Assessing And Treating Cold-Related Injuries Among Athletes

By Mark Caselli, DPM

How To Identify The Varying Degrees Of Frostbite
Frostbite represents the worst of the local cold-related injuries and usually involves the hands and feet. It is caused by the actual freezing of the soft tissue. The danger of frostbite must be considered very strongly whenever there is exposure to extreme cold. Frostbite can be classified into four stages based on the degree of injury.
First-degree frostbite produces white patches on the skin surface. It is often painless and there is numbness of the affected area. There is no tissue loss, but sometimes edema occurs if it is not treated immediately.

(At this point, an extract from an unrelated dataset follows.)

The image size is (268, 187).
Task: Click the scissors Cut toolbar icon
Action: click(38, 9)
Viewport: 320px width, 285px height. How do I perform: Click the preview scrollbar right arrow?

Second-degree frostbite occurs when the white patch is not caught in time. Persistent cold, pale skin that does not blanch with pressure is a common sign. You may see vesiculation or blistering with surrounding edema and erythema. The blisters are usually clear. If the patient has minor tissue loss, then recovery from these blisters is the same (over the next few weeks with reepithelialization) as if they occurred from friction or burning. Caution the patient that these same tissues may be more vulnerable to re-frosting for the next few months. If any numbness occurs that does not clear in a few hours, then deeper tissue damage may have resulted, and these tissues might be more vulnerable to cold injury for the next several years.
In cases of third-degree frostbite, the blisters are larger, deeper and purplish with blood. The swelling and redness of the surrounding tissues can be quite dramatic. There is a high probability of deep tissue injury and some permanent loss. If there is little tissue loss, there will still be prolonged numbness of the area and vulnerability to cold injury for years to life. In some cases, the swelling and blistering can appear severe, yet there is no tissue loss and full recovery. Early appearances can sometimes be deceiving. Fourth-degree frostbite involves the deep soft tissues including bone and can result in mummification of the tissues and the need for amputation.

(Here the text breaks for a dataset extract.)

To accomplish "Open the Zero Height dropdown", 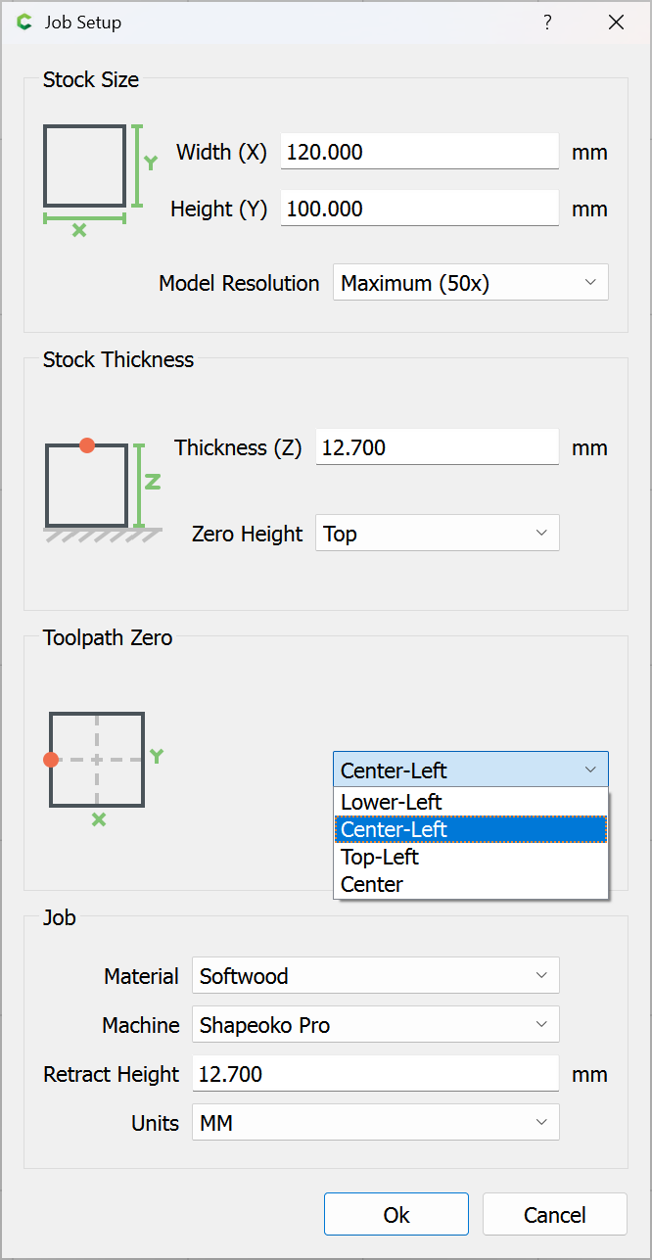I will tap(437, 534).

Clarifying Appropriate Treatment For Frostbite
The treatment of frostbite is divided into pre-hospital care, immediate care (thawing) and post-thaw care. You should direct your treatment toward preventing further injury to the tissue and deterring the necrosis of any damaged tissue. The rubbing or massaging of frostbitten tissues is strongly contraindicated because it may lead to further damage.
(It is strongly recommended not to thaw the frostbitten parts while still in the field unless there is a mechanism available to keep them thawed. If the frostbitten part is thawed and then allowed to refreeze, there is a greater risk of more extensive damage.)
The accepted therapy for frostbite is rapid re-warming. In this situation, a whirlpool is ideal. The temperature of the water should be between 104 to 108ºF (40 to 42ºC) with thermometer control, making sure it does not become too hot. The temperature must be checked continually since immersing the cold extremity causes loss of heat. The container should be large enough so that neither the extremity nor the athlete touches the sides. Continue to emphasize re-warming until the frozen area is deep red or bluish in color. The athlete’s body temperature can be maintained with warm drinks. Depending on the extent of the frostbite and the penetration into deeper tissues, thawing can take from 30 to 45 minutes. Upon re-warming of the frostbitten body part, the athlete will experience pain proportional to the degree of frostbite injury. An analgesic may be required to help deal with the pain.
Once the body part has been re-warmed and blood flow returns, the injured tissue may appear mottled, blue or purple. There may also be swelling, resulting in large blisters or gangrenous areas several days after treatment. These blisters eventually form blackened, necrotic areas of tissue that are easily separated from the normal skin. The new skin is usually of poorer quality than the original and is very sensitive to cold.